3 Tools for DRYing Your Ruby Code
We've all heard the admonitions: "Don't Repeat Yourself!" But how do you avoid this if you're working on a Ruby codebase that stretches to thousands of lines, maintained by multiple developers? One answer is to run a tool that looks for duplicate code. This is an area where good tools are tantalizingly close - there are at least three out there that are worth checking out:
The first contender is Giles Bowkett's Towelie, which uses parsetree and ruby2ruby to look through a set of files searching for duplicates. Unfortunately, Towelie in its current state was unable to handle my test case (the Active Record subtree of Rails), persistently erroring somewhere in parsetree. Admittedly, ActiveRecord is an extremely large and often arcane code base - though yours may be also.
Giles has written an extensive blog post on Towelie, which includes a screenshot of a successful output. Clean and to the point. Give it a try and see if it works on your code base - there's a lot of potential here.

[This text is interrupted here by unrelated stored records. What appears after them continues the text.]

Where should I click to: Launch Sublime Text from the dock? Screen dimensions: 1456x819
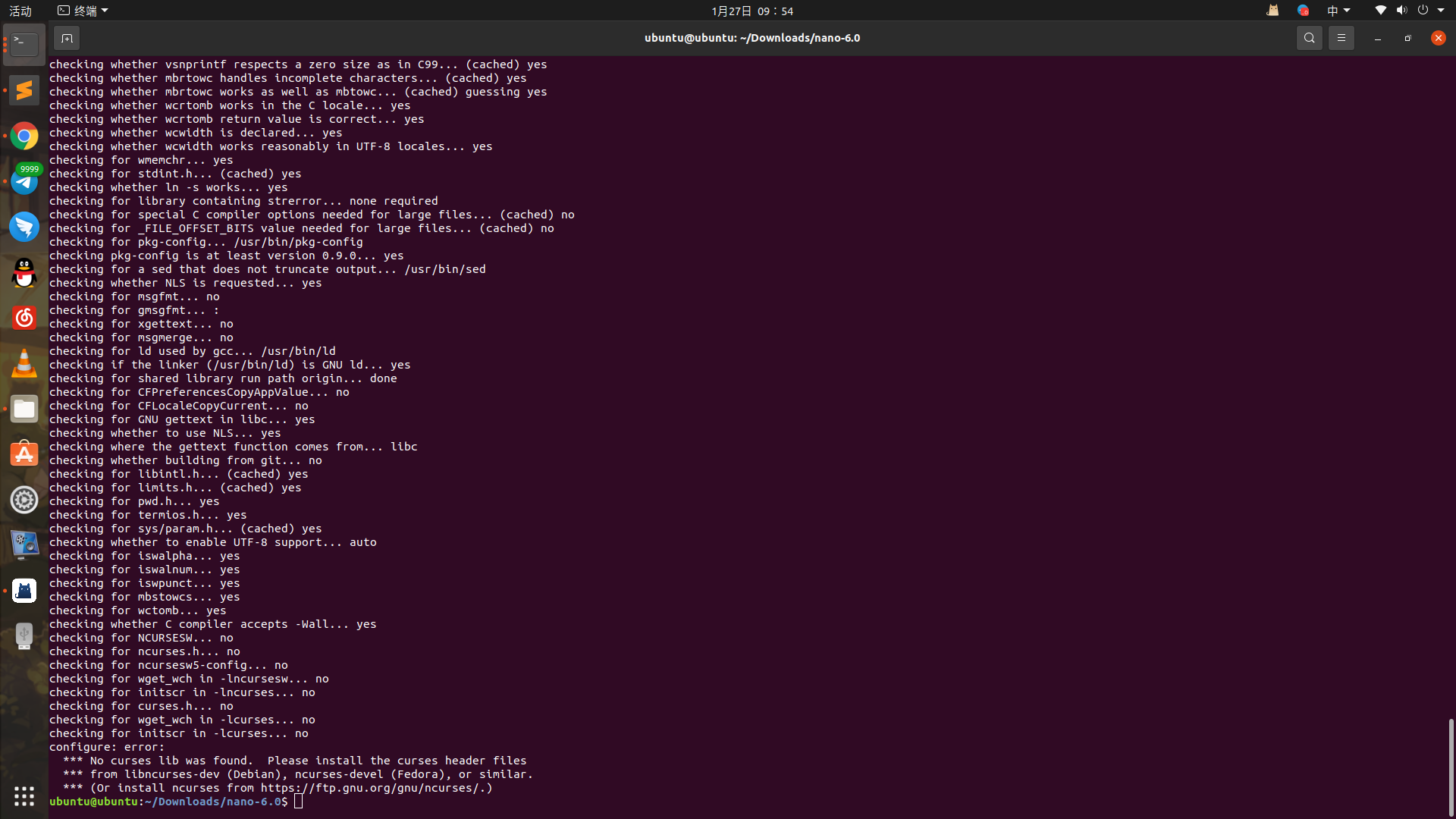24,90
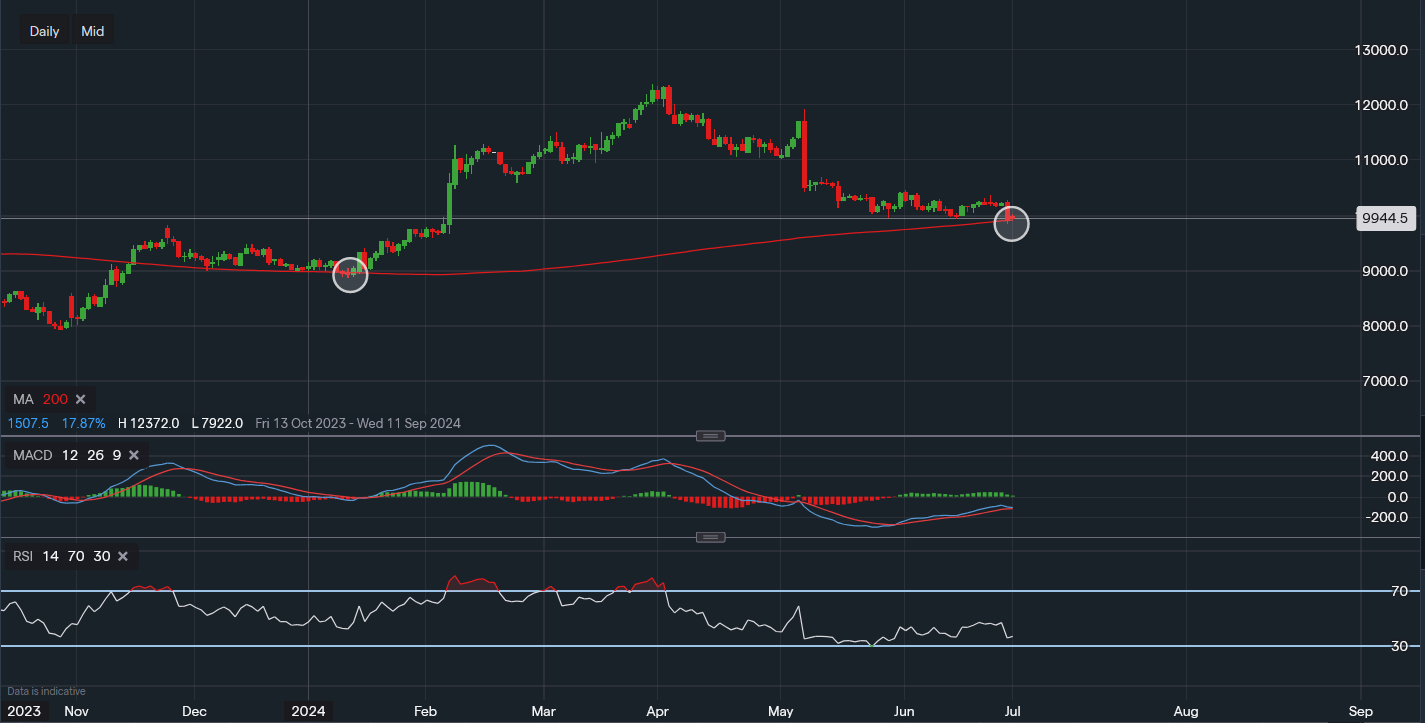
Task: Grab the resize handle above MACD panel
Action: pos(710,436)
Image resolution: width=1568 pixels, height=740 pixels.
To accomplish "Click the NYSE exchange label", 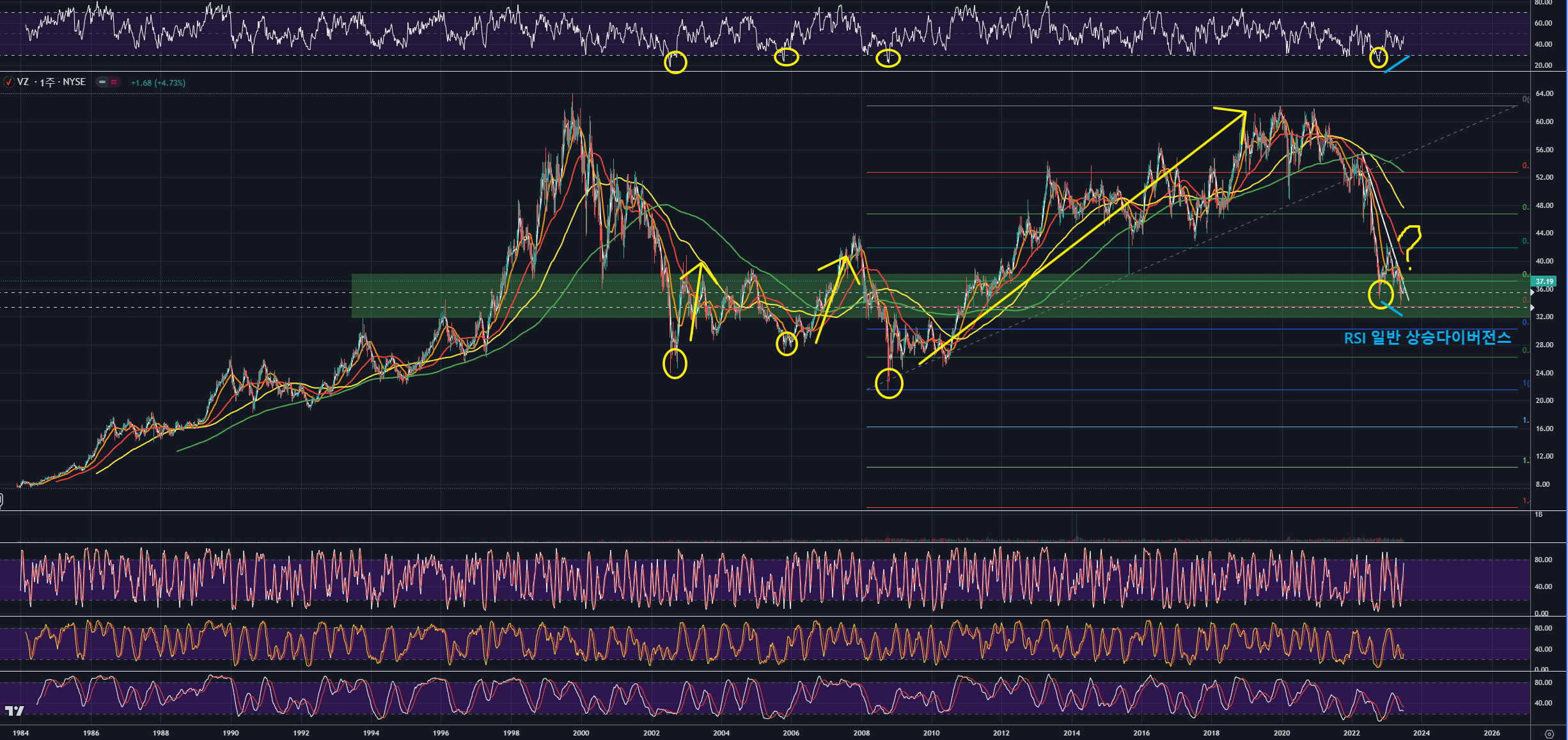I will pos(74,82).
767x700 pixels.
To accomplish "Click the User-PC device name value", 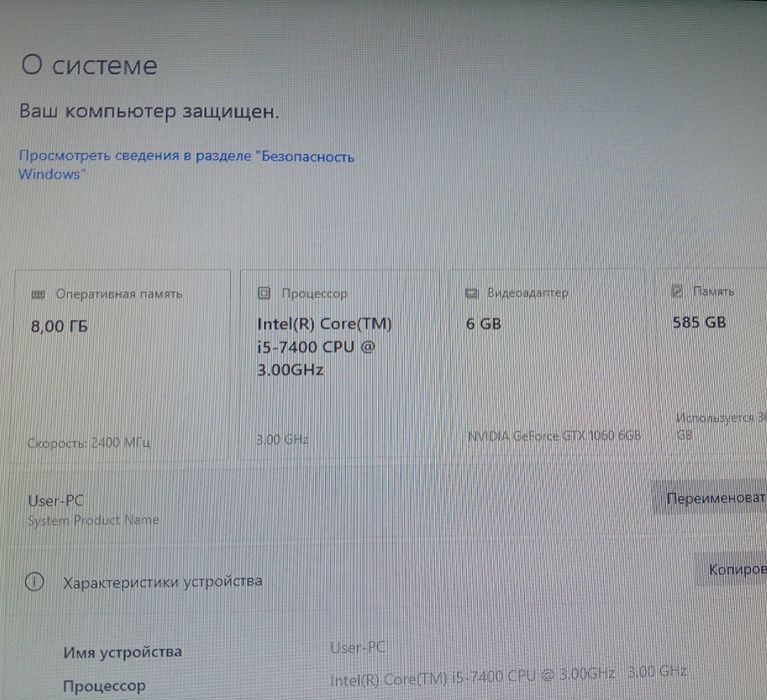I will click(x=358, y=648).
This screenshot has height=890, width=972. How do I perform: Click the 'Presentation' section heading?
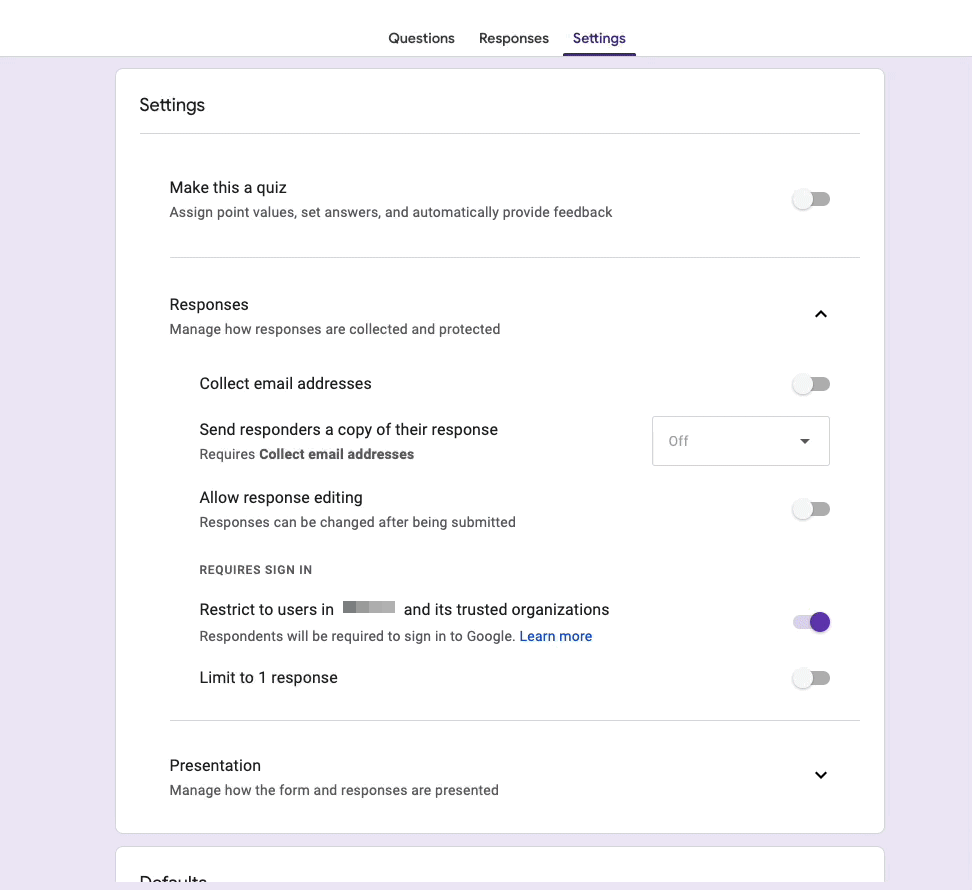point(215,765)
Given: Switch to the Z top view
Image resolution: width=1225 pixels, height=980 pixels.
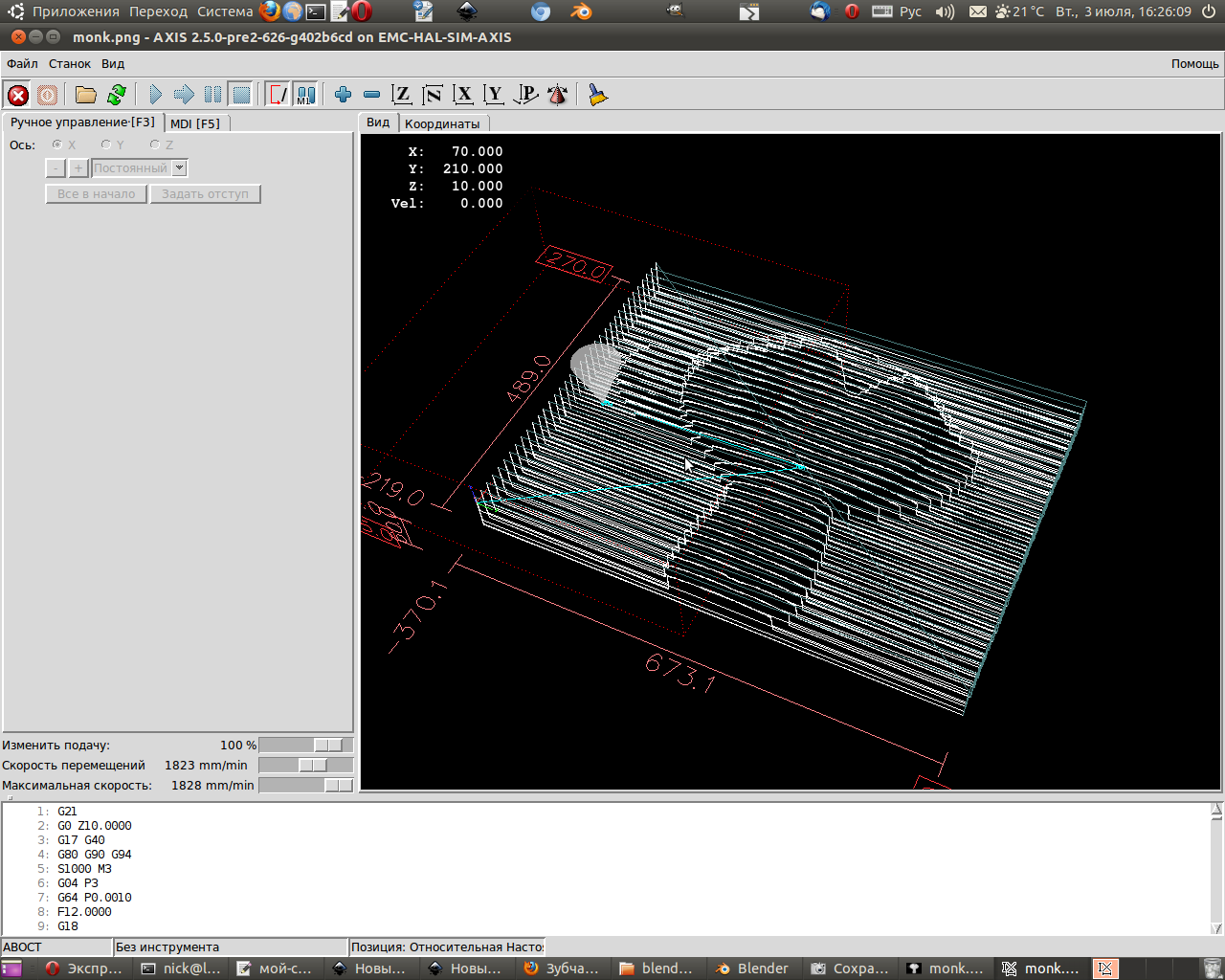Looking at the screenshot, I should click(x=402, y=95).
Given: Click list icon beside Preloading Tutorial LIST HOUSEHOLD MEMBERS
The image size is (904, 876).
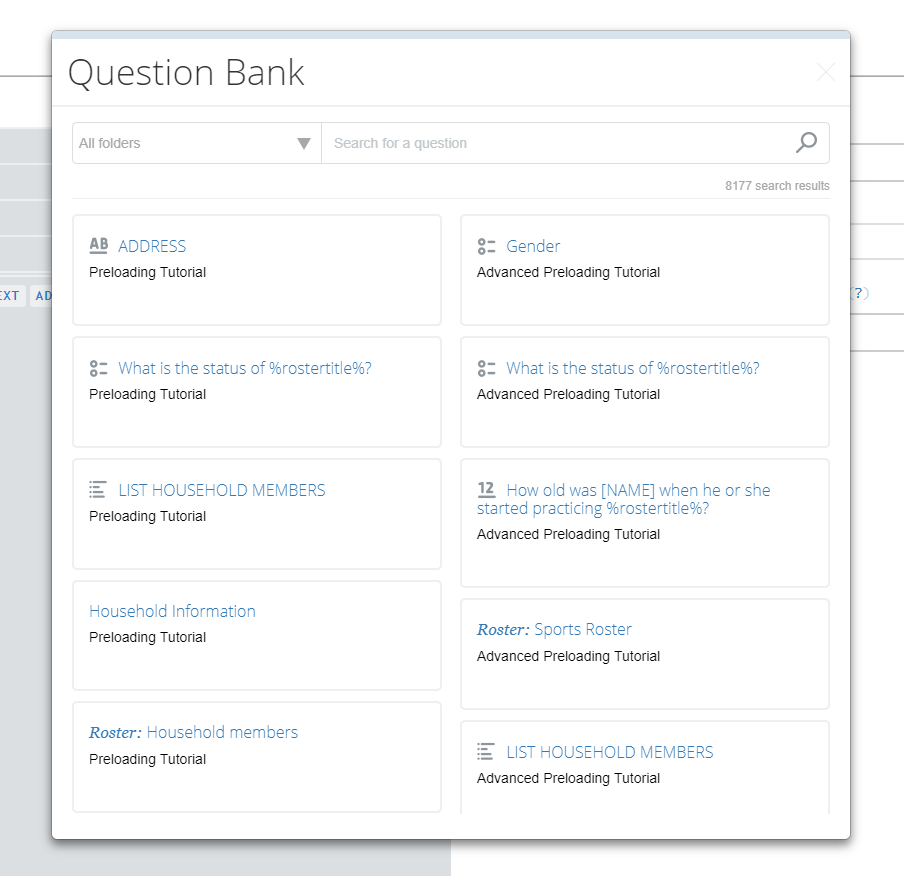Looking at the screenshot, I should (98, 490).
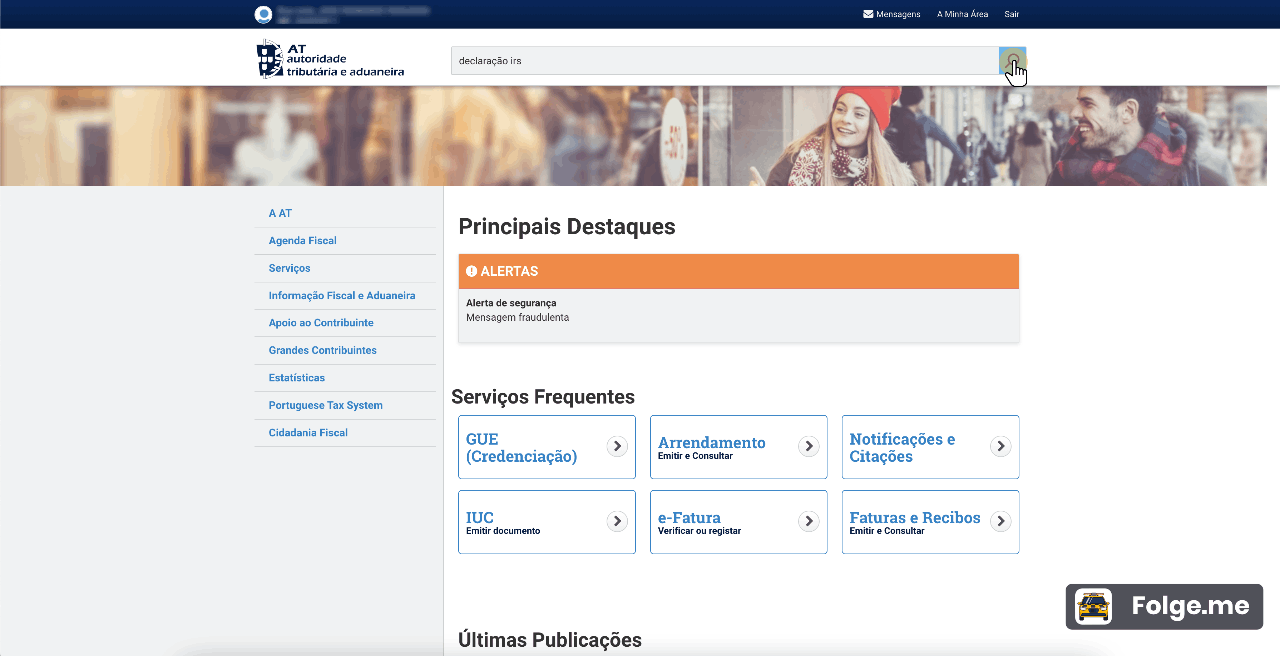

Next I looked at Flay, which just showed up (instantly at version 1.0.0) on RubyForge. From Ryan Davis, Flay uses sexp_processor and ruby_parser to examine the structure of Ruby code. It's capable of detecting both exact and close matches, and did in fact find some spots in Active Record where patterns repeat. In its current state, Flay's output is very primitive: a list of repeated code nodes, together with a weight to rank them by and line numbers and file names where they show up.
gem install flay, and then
flay *.rb to get playing with Flay.
Simian - A more general approach
Turning away from pure Ruby tools, I grabbed a copy of Simian, a code similarity analyzer that's been around for quite a while. Written in Java, Simian can handle Ruby source code just fine - and indeed, it very quickly found a number of duplicate lines in the source I was looking at. For open source projects, Simian is free; others will pay $99 or more to license. This is definitely a more mature and faster tool than either Towelie or Flay; the drawback is that it has no knowledge of Ruby code structures, and so can't do the sort of logical looking for duplicate intent that the native tools promise.
The verdict? If I were coming into a new codebase with suspicious provenance, I'd run all three tools against it to get a sense of how bad the situation is. But I'd love to see the Ruby community push along the two native tools to a point where they have better output and can actually be used in a nightly build to watch for problems. We're not there yet, but could be reasonably soon - thoughts?